## [Required task]
Copy out the text lines of the material below word for word, leaving out the pictures.

───── Material supplied ─────

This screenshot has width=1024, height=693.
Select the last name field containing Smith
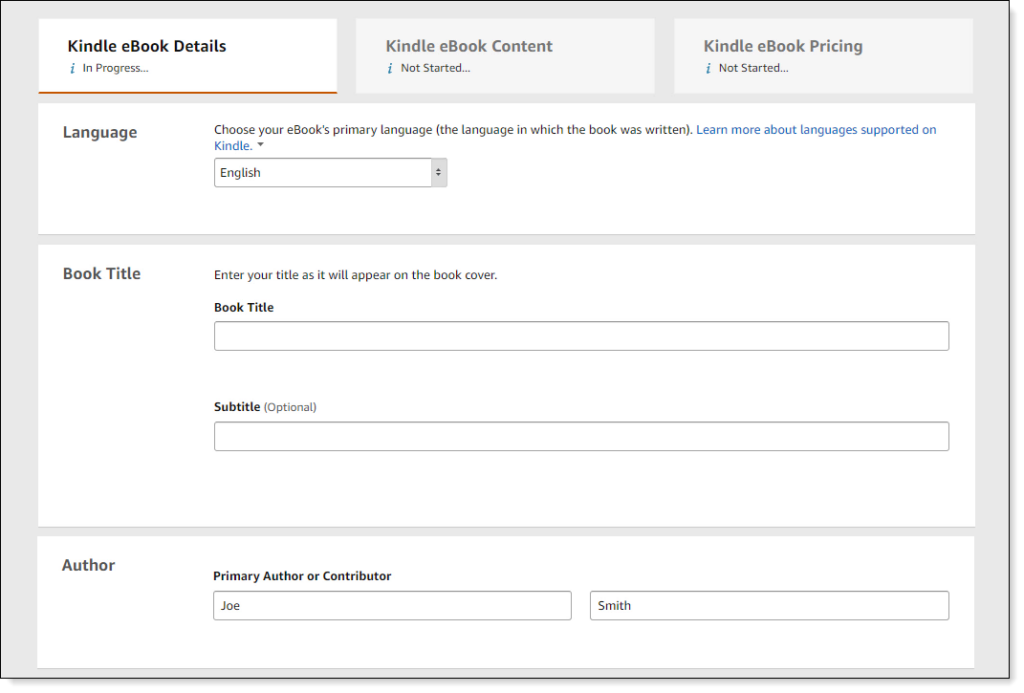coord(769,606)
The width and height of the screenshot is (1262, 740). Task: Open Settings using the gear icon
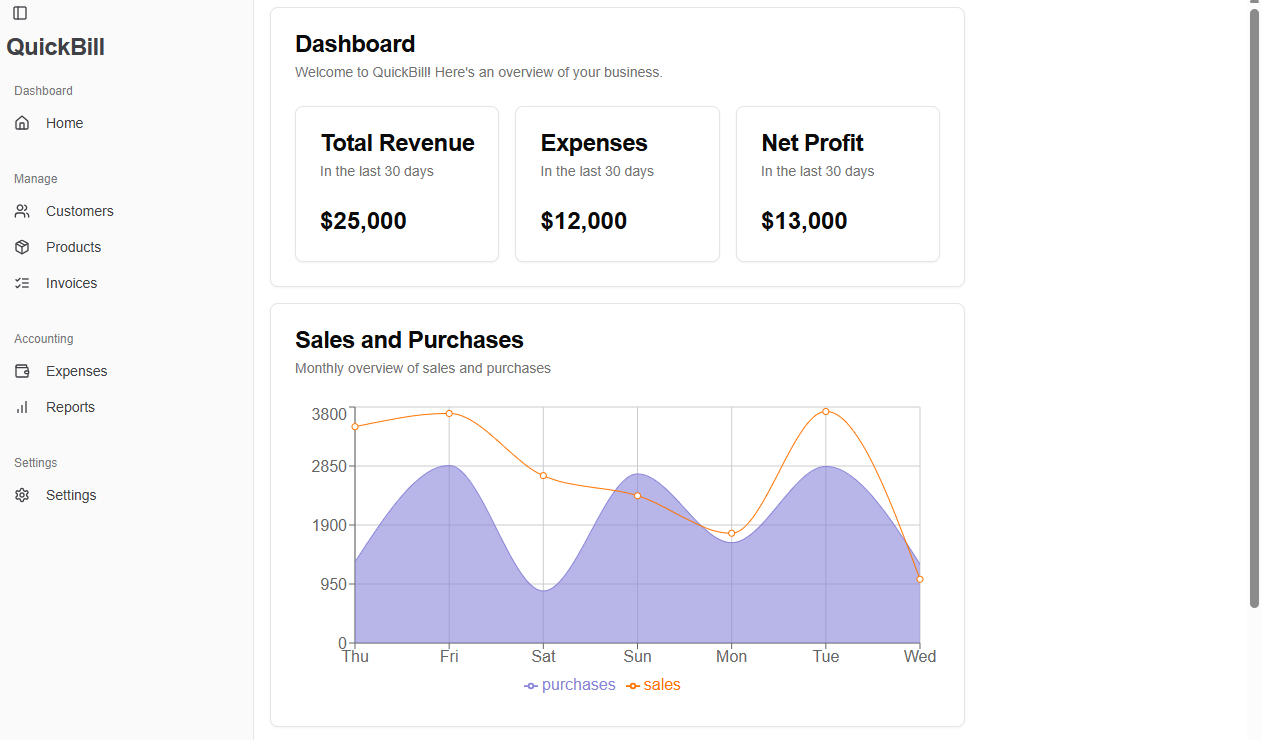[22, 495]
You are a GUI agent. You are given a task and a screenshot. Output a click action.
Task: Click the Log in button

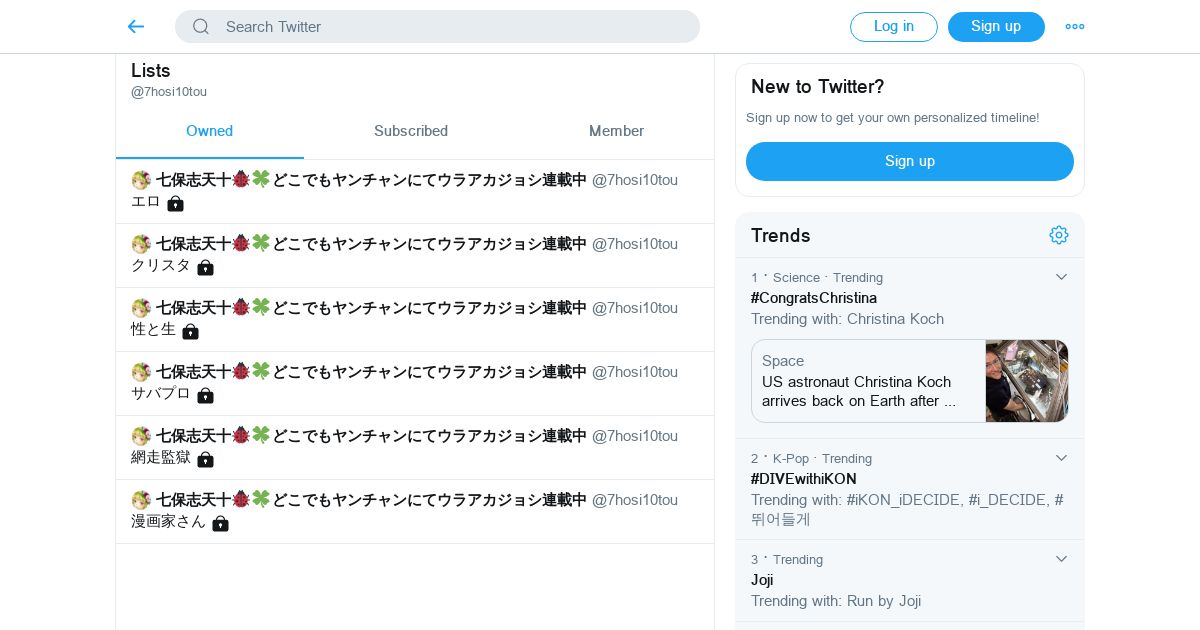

─────

## [Expected answer]
This screenshot has width=1024, height=693.
Select the last name field containing Smith
coord(769,606)
The width and height of the screenshot is (1262, 740). Task: Open Settings using the gear icon
[22, 495]
You are a GUI agent. You are given a task and a screenshot. Output a click action.
Task: Click the Log in button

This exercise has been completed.